Your job is to set down the stretch of entries that opens with the line containing "Task: Open external" and closes with the line containing "Click the Visa". Keep both end lines, copy each exactly, and add nothing.
━━ Supplied information
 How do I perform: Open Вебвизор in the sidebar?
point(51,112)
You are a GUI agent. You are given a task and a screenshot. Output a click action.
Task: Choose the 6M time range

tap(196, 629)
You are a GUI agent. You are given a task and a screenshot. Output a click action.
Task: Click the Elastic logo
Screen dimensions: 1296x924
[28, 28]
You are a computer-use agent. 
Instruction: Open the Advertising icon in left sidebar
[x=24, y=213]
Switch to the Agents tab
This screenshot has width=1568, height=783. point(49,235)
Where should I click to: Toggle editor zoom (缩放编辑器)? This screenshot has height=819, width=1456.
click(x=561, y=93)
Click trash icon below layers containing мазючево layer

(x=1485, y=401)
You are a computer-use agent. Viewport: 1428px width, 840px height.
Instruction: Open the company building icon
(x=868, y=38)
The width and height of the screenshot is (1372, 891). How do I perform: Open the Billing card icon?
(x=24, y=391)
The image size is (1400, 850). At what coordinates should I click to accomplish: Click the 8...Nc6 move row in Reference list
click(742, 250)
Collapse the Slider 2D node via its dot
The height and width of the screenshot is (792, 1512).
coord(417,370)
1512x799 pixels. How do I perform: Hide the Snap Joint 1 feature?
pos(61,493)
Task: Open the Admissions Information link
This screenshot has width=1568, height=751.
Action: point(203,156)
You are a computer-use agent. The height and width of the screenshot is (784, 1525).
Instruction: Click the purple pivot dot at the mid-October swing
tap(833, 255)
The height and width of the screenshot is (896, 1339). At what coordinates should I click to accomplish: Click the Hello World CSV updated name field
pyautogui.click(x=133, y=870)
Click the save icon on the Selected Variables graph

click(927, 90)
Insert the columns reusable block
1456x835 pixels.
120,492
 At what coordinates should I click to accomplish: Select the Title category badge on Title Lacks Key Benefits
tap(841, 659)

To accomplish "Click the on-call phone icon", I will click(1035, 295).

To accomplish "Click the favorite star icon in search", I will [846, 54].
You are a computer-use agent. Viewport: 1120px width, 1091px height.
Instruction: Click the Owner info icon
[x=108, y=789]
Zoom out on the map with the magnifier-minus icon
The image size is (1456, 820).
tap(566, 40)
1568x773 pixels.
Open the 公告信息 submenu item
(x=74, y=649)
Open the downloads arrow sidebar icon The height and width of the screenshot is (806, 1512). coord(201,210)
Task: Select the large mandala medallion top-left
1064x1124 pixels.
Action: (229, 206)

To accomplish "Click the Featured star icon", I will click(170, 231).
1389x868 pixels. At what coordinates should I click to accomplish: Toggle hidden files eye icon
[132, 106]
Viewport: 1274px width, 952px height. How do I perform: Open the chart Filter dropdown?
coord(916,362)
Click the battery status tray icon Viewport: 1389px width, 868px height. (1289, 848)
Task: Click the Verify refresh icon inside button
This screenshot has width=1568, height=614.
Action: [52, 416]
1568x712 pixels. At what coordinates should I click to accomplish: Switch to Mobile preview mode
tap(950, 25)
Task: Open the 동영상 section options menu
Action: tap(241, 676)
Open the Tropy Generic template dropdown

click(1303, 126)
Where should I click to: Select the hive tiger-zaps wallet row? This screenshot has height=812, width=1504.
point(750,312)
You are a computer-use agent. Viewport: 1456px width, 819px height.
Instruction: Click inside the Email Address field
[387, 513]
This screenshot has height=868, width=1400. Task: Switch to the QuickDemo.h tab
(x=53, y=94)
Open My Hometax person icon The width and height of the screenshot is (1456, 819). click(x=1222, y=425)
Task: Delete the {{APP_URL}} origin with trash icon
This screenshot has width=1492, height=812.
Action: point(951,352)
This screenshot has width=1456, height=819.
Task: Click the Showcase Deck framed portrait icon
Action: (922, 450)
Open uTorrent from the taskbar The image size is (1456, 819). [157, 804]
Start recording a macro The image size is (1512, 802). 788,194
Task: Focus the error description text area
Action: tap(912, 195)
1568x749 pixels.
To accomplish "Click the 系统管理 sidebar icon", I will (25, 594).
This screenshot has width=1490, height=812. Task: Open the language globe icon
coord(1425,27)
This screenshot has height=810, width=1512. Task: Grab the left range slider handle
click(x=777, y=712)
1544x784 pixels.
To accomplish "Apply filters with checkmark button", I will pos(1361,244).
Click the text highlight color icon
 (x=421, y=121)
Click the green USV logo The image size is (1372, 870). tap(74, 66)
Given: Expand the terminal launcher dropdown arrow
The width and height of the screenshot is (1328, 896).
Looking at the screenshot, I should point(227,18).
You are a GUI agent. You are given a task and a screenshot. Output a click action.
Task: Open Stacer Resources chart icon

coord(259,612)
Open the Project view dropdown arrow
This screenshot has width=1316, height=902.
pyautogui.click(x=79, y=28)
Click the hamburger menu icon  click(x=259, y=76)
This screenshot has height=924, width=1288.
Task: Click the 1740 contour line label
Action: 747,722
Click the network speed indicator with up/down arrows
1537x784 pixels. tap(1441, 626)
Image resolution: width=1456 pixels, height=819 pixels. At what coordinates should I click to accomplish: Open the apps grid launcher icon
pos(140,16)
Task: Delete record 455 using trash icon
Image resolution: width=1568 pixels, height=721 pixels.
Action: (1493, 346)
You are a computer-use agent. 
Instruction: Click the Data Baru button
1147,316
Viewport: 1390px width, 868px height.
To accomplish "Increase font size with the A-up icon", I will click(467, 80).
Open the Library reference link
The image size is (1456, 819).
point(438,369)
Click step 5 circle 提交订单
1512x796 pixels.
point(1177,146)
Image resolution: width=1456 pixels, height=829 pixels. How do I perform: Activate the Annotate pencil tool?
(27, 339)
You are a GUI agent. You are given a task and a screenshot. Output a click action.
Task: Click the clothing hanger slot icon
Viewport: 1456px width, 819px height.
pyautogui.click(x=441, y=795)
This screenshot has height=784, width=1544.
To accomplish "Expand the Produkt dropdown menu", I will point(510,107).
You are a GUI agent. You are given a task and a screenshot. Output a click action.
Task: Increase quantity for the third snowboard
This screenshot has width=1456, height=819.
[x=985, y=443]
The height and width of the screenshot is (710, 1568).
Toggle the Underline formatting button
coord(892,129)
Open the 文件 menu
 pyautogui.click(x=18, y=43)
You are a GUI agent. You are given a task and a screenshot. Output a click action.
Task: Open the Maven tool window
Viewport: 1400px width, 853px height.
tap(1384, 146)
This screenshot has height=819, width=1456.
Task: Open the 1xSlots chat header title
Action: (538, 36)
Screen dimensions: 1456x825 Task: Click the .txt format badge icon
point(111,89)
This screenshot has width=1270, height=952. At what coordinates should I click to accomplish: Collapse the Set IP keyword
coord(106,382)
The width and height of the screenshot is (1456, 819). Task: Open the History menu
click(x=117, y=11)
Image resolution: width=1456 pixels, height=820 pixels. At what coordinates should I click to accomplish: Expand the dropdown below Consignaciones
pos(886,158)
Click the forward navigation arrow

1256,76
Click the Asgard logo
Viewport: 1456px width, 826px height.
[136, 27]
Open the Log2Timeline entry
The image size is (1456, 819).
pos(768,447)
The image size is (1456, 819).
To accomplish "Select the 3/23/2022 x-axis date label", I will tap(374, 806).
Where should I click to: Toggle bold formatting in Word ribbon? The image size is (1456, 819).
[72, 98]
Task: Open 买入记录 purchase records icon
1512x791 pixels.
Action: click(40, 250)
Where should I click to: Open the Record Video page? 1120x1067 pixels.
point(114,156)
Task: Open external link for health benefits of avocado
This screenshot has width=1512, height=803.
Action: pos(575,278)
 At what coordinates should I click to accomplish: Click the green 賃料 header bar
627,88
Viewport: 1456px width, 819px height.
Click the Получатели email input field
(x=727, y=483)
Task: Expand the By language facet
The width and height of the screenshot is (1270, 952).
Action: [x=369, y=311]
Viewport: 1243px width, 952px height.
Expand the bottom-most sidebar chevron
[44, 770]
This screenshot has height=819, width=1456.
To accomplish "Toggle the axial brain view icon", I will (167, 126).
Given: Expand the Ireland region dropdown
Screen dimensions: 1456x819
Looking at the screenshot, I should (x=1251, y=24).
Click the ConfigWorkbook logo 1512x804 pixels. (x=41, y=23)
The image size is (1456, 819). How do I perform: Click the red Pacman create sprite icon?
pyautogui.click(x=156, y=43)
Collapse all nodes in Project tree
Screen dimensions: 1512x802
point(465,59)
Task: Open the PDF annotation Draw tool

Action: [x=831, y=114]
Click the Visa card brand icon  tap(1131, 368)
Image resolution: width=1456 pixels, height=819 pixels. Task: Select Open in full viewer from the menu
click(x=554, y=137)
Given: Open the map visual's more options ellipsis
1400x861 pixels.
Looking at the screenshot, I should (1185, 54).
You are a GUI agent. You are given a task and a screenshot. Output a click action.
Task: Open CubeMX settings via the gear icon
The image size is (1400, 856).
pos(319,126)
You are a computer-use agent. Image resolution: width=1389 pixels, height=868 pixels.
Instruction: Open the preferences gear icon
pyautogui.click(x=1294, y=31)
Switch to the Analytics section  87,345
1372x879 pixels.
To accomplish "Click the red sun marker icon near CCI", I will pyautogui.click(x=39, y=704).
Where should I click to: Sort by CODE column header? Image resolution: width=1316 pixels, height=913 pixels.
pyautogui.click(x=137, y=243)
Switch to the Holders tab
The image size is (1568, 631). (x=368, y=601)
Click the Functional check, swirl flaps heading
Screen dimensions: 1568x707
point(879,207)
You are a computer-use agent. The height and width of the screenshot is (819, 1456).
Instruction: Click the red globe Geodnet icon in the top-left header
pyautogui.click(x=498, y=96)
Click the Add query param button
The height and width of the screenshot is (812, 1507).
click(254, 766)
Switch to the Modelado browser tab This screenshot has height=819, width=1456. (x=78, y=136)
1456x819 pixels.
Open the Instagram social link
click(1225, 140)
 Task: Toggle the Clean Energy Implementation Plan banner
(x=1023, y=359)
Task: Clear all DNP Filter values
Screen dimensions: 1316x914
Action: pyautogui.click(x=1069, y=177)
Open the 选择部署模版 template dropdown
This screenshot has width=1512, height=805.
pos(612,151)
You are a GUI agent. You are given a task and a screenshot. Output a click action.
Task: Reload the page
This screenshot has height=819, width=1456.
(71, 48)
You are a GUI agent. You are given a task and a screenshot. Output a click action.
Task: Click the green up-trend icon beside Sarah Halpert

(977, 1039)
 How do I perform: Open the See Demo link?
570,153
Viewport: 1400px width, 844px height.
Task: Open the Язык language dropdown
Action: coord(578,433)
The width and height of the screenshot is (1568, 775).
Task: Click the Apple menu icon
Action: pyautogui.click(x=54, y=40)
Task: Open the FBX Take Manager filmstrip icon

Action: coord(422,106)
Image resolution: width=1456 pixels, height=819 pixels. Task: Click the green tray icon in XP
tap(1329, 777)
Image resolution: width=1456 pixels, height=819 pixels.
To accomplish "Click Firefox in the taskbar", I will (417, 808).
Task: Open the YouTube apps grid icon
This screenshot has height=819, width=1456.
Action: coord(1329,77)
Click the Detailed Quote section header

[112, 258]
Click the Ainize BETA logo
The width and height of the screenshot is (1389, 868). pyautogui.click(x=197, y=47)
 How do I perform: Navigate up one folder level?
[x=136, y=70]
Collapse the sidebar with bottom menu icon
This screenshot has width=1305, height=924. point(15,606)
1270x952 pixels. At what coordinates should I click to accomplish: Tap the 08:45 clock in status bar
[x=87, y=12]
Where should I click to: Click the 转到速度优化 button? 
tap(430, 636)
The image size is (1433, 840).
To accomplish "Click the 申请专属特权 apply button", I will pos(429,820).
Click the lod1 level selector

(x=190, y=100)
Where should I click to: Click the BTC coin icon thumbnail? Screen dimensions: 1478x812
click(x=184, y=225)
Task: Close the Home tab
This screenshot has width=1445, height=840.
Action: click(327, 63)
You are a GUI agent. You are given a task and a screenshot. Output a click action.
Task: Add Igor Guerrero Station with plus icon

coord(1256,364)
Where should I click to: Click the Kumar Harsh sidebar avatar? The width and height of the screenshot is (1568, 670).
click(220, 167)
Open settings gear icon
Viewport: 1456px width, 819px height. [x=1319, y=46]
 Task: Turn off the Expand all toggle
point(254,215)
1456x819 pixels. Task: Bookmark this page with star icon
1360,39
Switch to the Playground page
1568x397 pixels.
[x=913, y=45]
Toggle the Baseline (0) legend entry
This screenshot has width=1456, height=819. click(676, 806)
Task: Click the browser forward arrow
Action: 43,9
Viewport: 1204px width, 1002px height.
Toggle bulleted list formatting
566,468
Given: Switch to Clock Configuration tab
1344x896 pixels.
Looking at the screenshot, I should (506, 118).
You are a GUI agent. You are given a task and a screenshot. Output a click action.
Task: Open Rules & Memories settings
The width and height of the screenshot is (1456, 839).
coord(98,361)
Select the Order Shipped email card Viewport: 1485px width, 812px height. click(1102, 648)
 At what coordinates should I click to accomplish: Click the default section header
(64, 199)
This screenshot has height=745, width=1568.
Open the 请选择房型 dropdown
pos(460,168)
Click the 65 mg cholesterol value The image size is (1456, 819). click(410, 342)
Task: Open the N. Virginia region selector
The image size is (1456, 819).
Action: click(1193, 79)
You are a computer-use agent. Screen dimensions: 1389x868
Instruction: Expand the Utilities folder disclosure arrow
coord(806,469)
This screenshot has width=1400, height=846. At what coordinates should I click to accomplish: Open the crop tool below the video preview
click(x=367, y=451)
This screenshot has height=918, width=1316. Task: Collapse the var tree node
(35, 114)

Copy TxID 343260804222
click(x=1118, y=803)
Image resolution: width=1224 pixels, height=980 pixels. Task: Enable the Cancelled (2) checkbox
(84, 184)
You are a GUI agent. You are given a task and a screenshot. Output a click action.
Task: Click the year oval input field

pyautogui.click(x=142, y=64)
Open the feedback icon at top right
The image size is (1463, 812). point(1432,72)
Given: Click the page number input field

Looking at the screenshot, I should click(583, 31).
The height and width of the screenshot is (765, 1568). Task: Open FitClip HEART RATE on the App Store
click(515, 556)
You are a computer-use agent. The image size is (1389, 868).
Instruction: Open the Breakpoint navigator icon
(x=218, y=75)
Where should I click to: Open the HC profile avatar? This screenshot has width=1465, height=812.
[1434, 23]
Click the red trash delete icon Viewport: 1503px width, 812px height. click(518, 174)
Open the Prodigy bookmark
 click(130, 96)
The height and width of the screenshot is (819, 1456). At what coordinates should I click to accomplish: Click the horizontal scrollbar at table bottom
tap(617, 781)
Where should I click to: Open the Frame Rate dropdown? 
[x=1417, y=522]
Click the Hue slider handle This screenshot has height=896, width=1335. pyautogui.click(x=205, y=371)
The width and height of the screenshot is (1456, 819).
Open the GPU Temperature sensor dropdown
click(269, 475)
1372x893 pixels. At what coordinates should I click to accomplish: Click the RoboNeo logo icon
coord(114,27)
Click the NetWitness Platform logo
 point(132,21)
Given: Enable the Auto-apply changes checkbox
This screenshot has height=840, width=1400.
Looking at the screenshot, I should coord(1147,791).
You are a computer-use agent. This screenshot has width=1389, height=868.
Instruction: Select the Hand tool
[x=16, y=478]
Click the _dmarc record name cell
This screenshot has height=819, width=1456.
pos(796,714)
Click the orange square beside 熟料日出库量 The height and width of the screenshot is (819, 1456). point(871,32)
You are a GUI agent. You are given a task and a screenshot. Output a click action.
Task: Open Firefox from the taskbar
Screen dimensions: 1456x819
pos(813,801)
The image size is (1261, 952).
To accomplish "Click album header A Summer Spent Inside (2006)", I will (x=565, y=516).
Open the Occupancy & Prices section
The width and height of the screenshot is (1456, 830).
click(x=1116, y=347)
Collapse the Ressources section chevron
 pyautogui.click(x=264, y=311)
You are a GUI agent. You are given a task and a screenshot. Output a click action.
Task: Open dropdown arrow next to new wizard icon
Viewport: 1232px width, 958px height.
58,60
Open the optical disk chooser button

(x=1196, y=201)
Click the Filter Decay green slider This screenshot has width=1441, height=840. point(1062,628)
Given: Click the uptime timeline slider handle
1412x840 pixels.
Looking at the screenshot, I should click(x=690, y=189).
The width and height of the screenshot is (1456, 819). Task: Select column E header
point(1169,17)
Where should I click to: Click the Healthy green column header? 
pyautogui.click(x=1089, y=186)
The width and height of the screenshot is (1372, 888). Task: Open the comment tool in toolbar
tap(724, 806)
━━━━
Worked solution ▸
Task: Open external link for health benefits of avocado
This screenshot has width=1512, height=803.
Action: pos(575,278)
 At what coordinates should I click to accomplish: Click the green 賃料 header bar
627,88
Viewport: 1456px width, 819px height.
Click the Получатели email input field
(x=727, y=483)
Task: Expand the By language facet
The width and height of the screenshot is (1270, 952).
Action: [x=369, y=311]
Viewport: 1243px width, 952px height.
Expand the bottom-most sidebar chevron
[44, 770]
This screenshot has height=819, width=1456.
To accomplish "Toggle the axial brain view icon", I will (167, 126).
Given: Expand the Ireland region dropdown
Screen dimensions: 1456x819
Looking at the screenshot, I should (x=1251, y=24).
Click the ConfigWorkbook logo 1512x804 pixels. (x=41, y=23)
The image size is (1456, 819). How do I perform: Click the red Pacman create sprite icon?
pyautogui.click(x=156, y=43)
Collapse all nodes in Project tree
Screen dimensions: 1512x802
point(465,59)
Task: Open the PDF annotation Draw tool

Action: [x=831, y=114]
Click the Visa card brand icon  tap(1131, 368)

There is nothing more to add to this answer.